Anti-vax cardinal, who blamed ‘homosexual culture’ for child rape, hospitalised with COVID
Cardinal Raymond Burke, one of the most extreme anti-LGBT+ figures in the Catholic Church, has been hospitalised after contracting COVID-19.
73-year-old Burke is sedated on a ventilator in a stable but serious condition, according to officials at a Wisconsin shrine he founded, who have asked people to “pray the Rosary for him”.
The ultraconservative bishop is an outspoken vaccine skeptic who believes the best weapon for fighting the virus is Jesus Christ.

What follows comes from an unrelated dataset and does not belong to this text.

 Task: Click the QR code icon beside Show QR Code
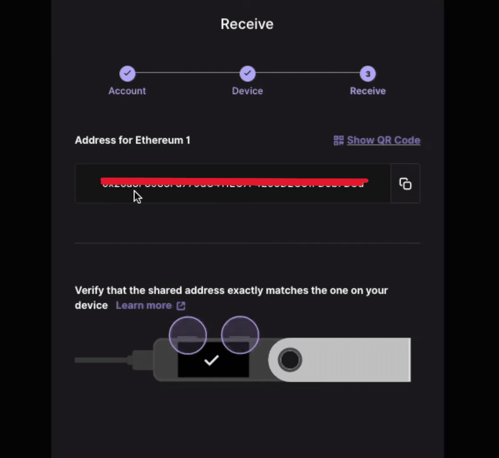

Several holy relics have been placed in his hospital room, religious officials say.
Burke criticised early COVID measures and encouraged Catholics to attend Mass in person, partly to combat “the pervasive attack upon the integrity of human sexuality”.
“We need only to think of the pervasive attack upon the integrity of human sexuality, of our identity as man or woman, with the pretence of defining for ourselves, often employing violent means, a sexual identity other than that given to us by God,” he wrote on his website early in the pandemic.

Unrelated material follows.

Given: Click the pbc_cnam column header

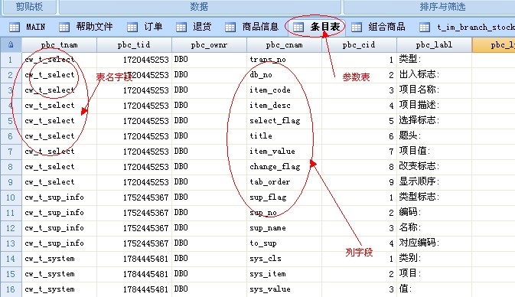Looking at the screenshot, I should click(x=285, y=44).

“With ever greater concern, we witness the devastating effect on individuals and families of the so-called ‘gender theory’… There is no question that great evils like pestilence are an effect of original sin and of our actual sins.”
Cardinal Raymond Burke blamed church sex abuse scandal on LGBT+ community
The bishop built a reputation as an outspoken conservative and has made frequent homophobic comments throughout his career, including the claim that “homosexual culture” is to blame for child rape in the Catholic Church.

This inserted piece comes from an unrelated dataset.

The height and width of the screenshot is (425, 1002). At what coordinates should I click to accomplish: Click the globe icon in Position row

Responding in 2018 to a grand jury’s finding that thousands of Pennsylvania children had been sexually abused by more than 300 Catholic priests, Burke turned to the LGBT+ community, saying homosexuality is a “tendency that is disordered” and needed to be “purified at the root”.
He has also called homosexuality “evil” and proudly endorsed homophobia, saying that it is “simply announcing the truth, helping people to discriminate right from wrong in terms of their own activities”.
In 2014 he was stripped of his influential role as head of the Apostolic Signatura after calling for parents to keep their children away from gay relatives, and said he would refuse communion to any politician who voted in favour of same-sex marriage.
PinkNews wishes him a swift recovery.